Cette dame compare ensuite les événements de Cologne avec ce qui se passerait – selon elle – régulièrement à Bayonne : là, Daniel Schneidermann (pourtant ancien du Monde) n’en croit pas ses oreilles, et démontre avec Justine par des éléments absolument précis l’inanité du propos tenu par cette intervenante. Il en éberlué : « Nous ne sommes pas du tout dans le même phénomène, me semble-t-il [prononcé avec insistance] »

Reste la pure mauvaise foi : l’ampleur des événements de Cologne ne serait dû qu’au fait d’une dénonciation plus massive par les femmes des agressions qu’à l’habitude. Le problème n’est que celui, général, de « la violence faite aux femmes ».

La persévérance de Daniel Schneidermann (« j’insiste ») nous fait enfin toucher le but : la jeune femme s’enferme dans un déni de réalité, jusqu’à finalement révéler le motif caché de cette résistance : « Vous voulez m’entraîner sur le terrain de la nationalité des agresseurs ? », ce qui, en l’occurrence est un propos parfaitement détestable et une attitude malhonnête, comme si Daniel Schneidermann lui tendait un piège.

  • Geoffroy de Lagasnerie, sociologue

Cela démarre plutôt bien que ce jeune homme reconnaît la « tendance dans la gauche critique ou dans la gauche radicale à dire : ah ! mais c’est pareil dans la bourgeoisie, c’est pareil chez les blancs, et donc à pas vouloir aborder la spécificité du type de violence que peuvent exercer ces populations. Mais être de gauche, c’est aussi affronter la réalité ». « Il faut penser une spécificité de ce qui s’est passé en Allemagne ».
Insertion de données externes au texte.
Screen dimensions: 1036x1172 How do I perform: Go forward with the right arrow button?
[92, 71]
Le problème, c’est que ce jeune sociologue, qui ne connaît visiblement absolument rien à l’islam et aux règles touchant à la sexualité dans l’islam (ex. interdit de la fornication), s’embarque dans des explications toutes aussi plus fumeuses et hilarantes les unes que les autres car « il faut désexualiser ce qui s’est passé ». La violence sexuelle s’expliquerait ainsi :

« Ils n’ont pas de logement pour avoir un rapport sexuel » ; « ils n’ont pas d’argent pour draguer, aller au café et faire une rencontre, s’habiller, se laver ».

L’absurdité de ces propos fait réagir Justine (Arrêt sur Images) qui cite le cas de la place Tahrir (Égypte) où les agresseurs étaient dans leur ville et donc chez eux. Ce qui arrache à ce jeune sociologue ce pathétique commentaire : « la frustration sexuelle en Égypte, c’est un des problèmes majeurs de toute façon… » : oh ! Grandeur de la sociologie !
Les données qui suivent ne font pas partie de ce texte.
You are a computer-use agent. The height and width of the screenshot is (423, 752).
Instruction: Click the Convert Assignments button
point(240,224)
  • Alain Bertho, anthropologue

On se demande à quoi ont servi à cet anthropologue toutes ses années d’étude pour en arriver à des analyses aussi inexistantes. Certes on ne sait pas grand-chose et des vérifications s’imposent mais quand on a aucune piste d’analyse à proposer, il vaut mieux se taire plutôt que d’égrener les brèves de comptoir : « Il y a une spécificité : notre problème, c’est qu’on ne la connaît pas ». « Nous n’arrivons pas à identifier le phénomène ». « Dans une situation historique, on a une montée générale de la violence »

Et à propos du rapprochement entre Cologne et la place Tahrir : « on est dans des situations collectives, dans une situation générale de tension et de violence [bafouillement] non pas ethnique, mais je dirais de violence entre des populations différentes, et ça c’est à l’échelle du monde. » : toujours cette obsession de ne pas vouloir appeler un chat un chat.

  • Conclusion

La sociologie est visiblement de gauche, c’est-à-dire de ceux qui pensent comme il faut. Contre la mauvaise pensée, issue d’une réalité qui ne devrait pas être ce qu’elle est, tous les moyens sont bons : il ne semble y avoir aucune limite à la mauvaise foi.